Output the lines of the records from the one containing "You are a computer-use" through the last, both ends included. Leave pictures out.
START Study material
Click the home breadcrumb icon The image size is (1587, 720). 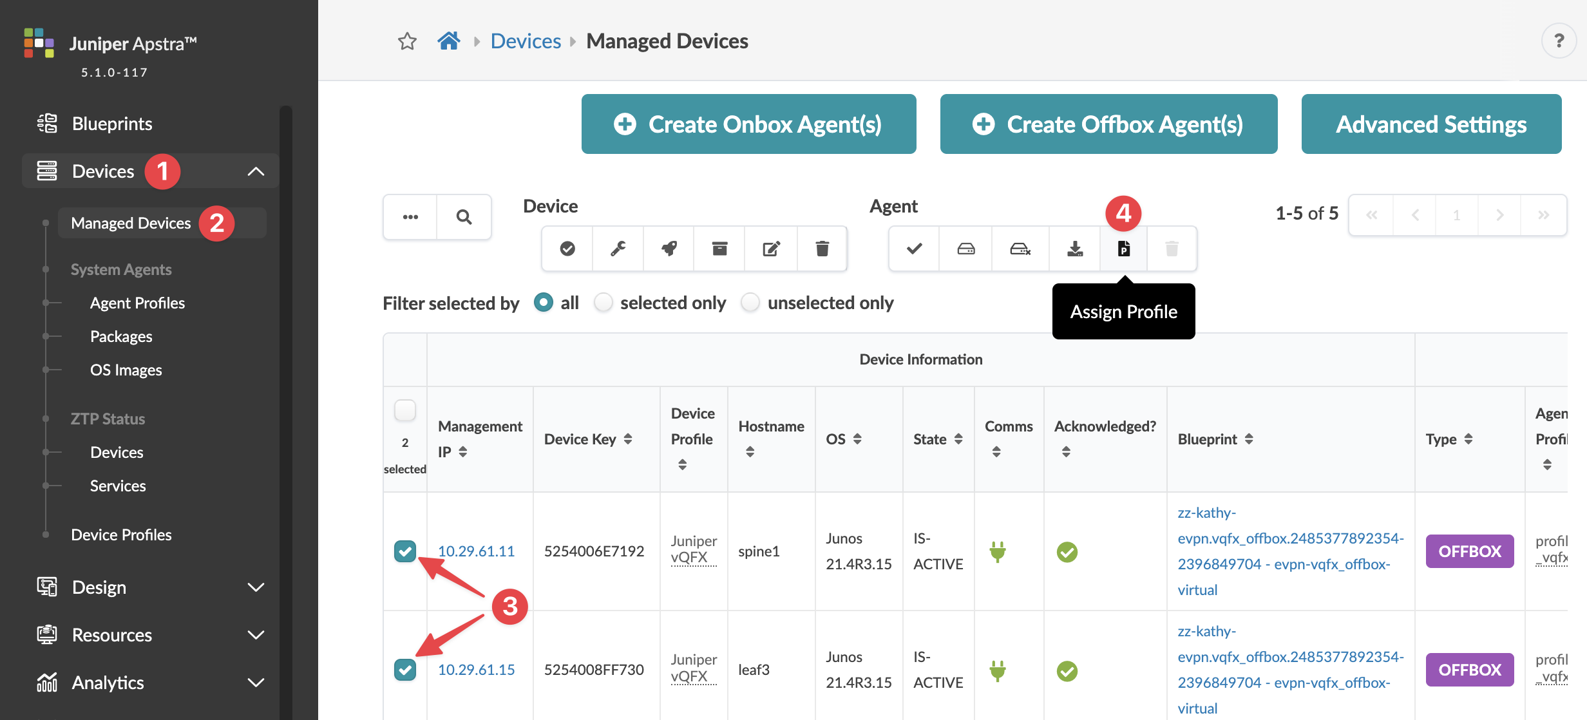448,41
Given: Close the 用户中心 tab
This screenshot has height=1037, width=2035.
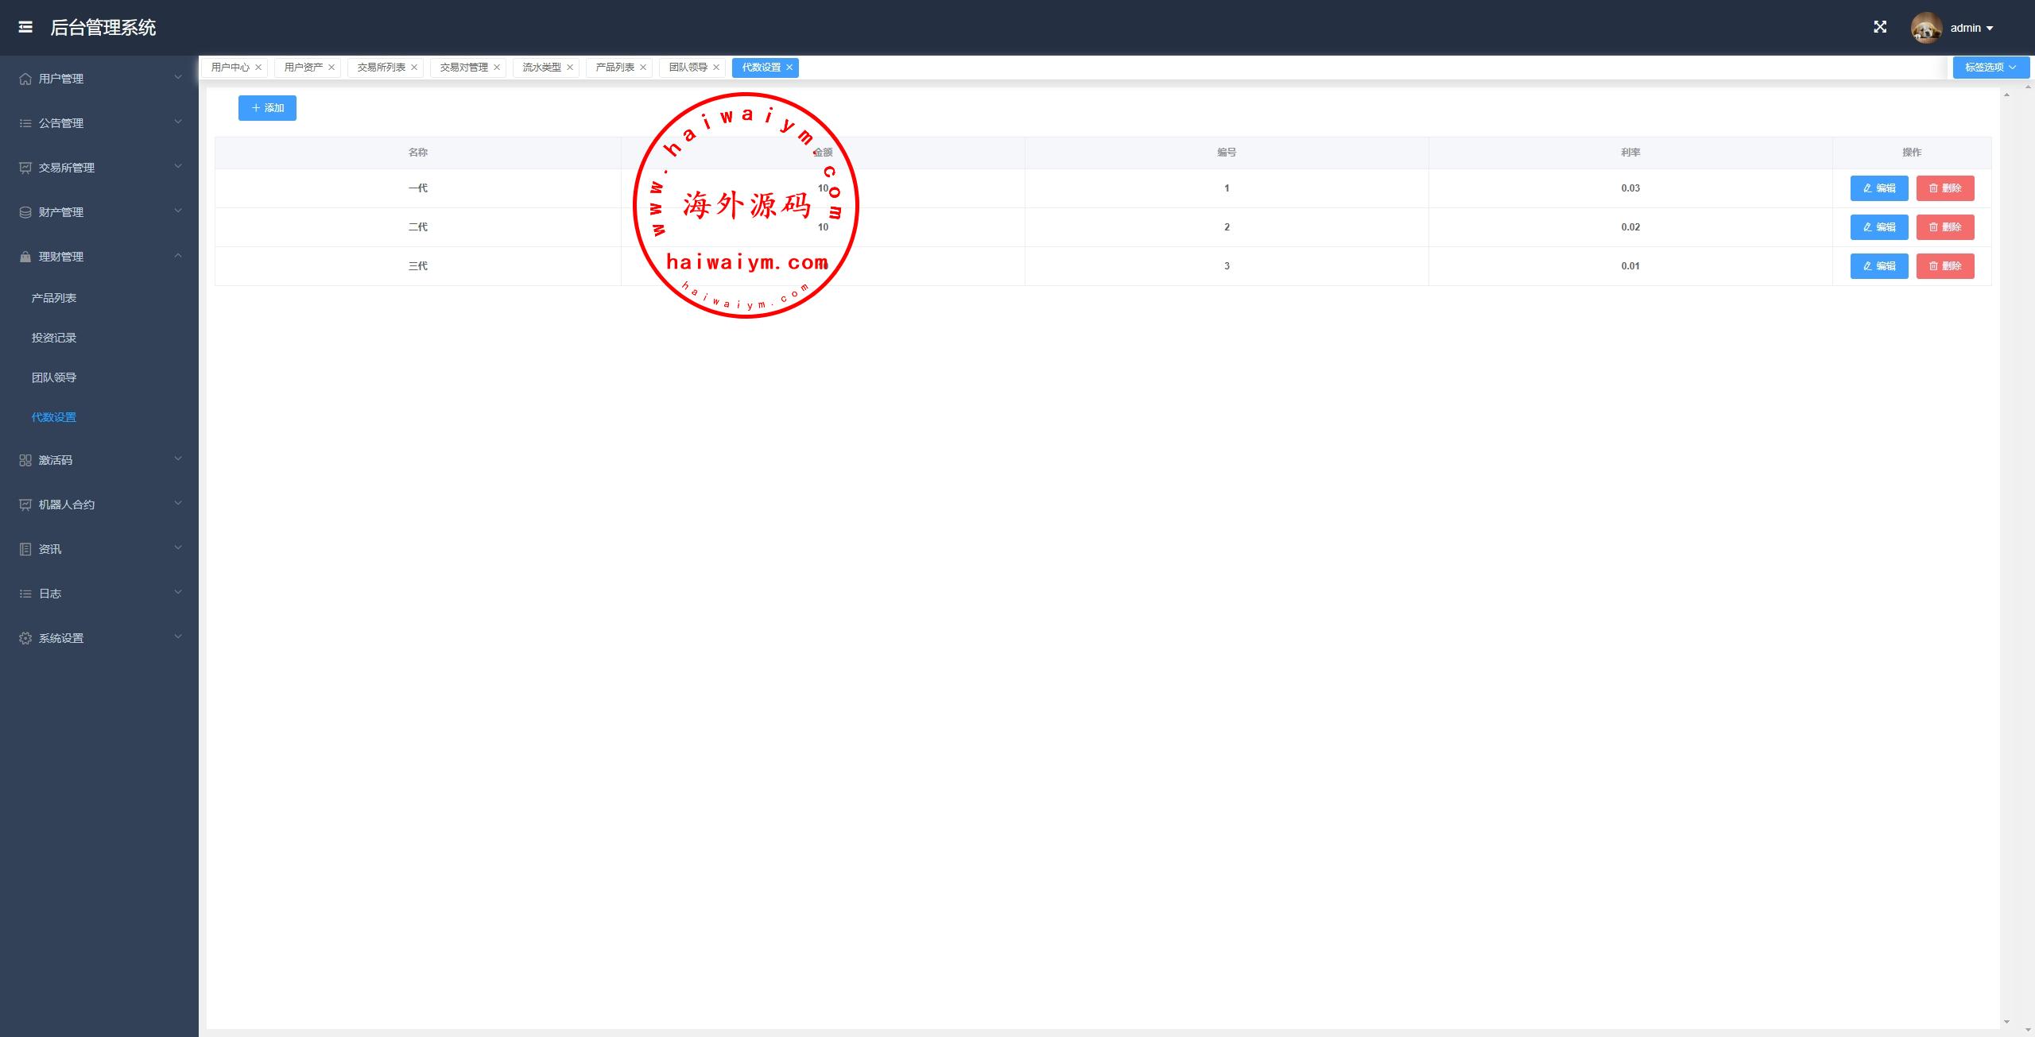Looking at the screenshot, I should click(x=258, y=68).
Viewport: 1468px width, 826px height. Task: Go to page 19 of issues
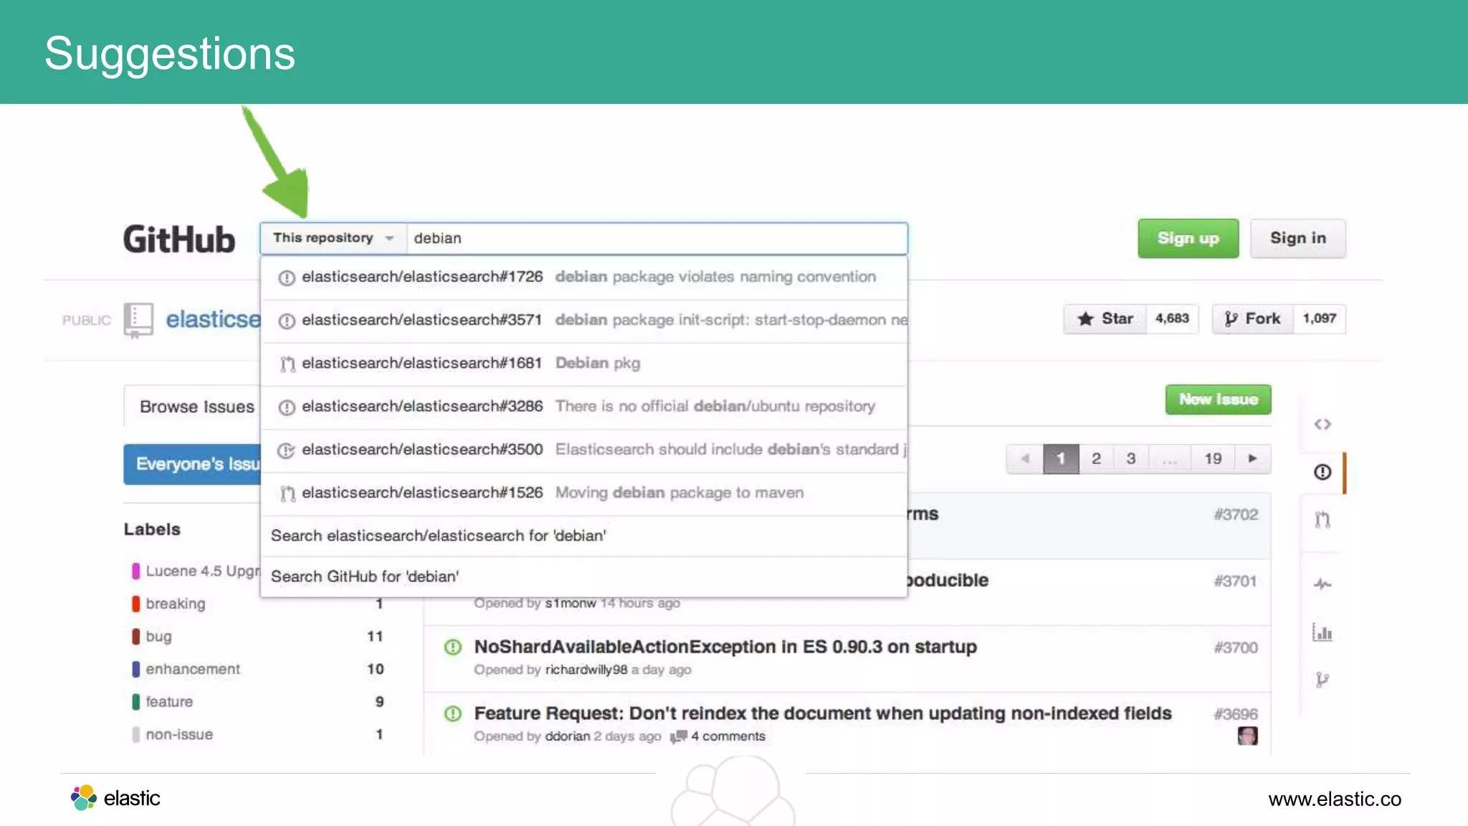(x=1213, y=459)
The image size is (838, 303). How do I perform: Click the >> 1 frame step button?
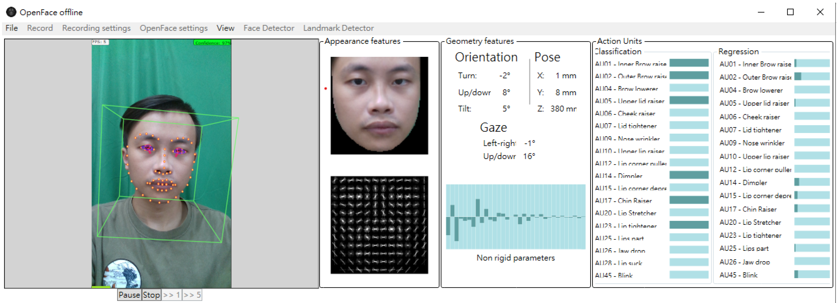click(171, 295)
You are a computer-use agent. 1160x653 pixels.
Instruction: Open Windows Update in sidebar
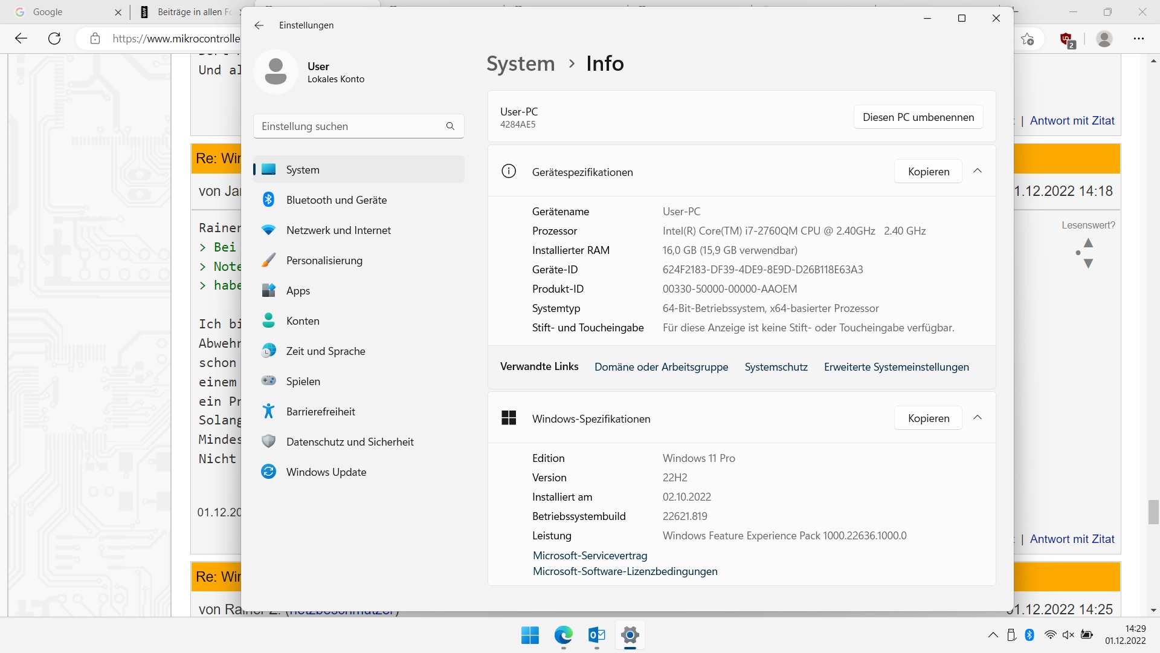point(326,472)
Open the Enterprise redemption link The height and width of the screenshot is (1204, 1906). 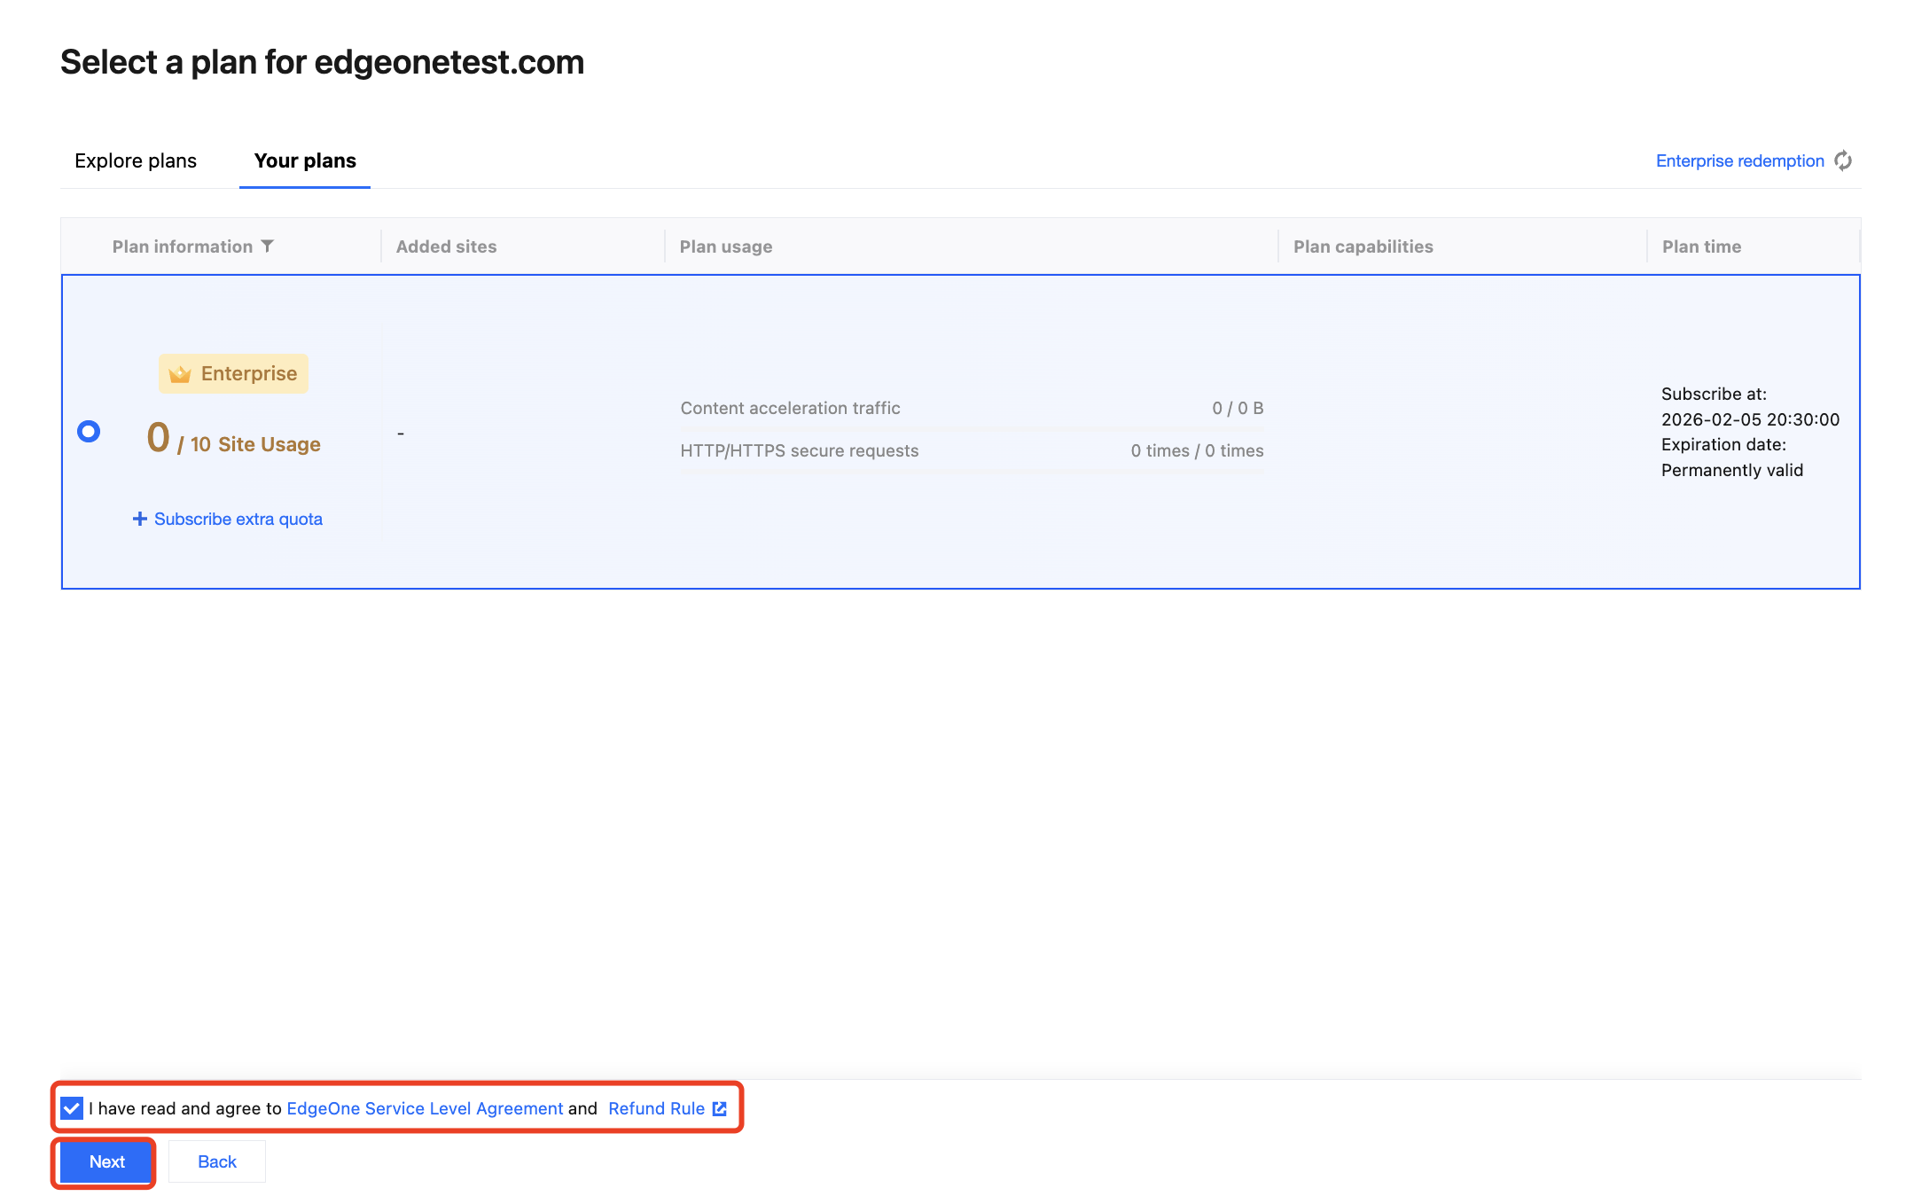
END Study material
- [Response]:
You are a computer-use agent. 1160x653 pixels.
Instruction: Open Windows Update in sidebar
point(326,472)
Open the Enterprise redemption link The height and width of the screenshot is (1204, 1906). 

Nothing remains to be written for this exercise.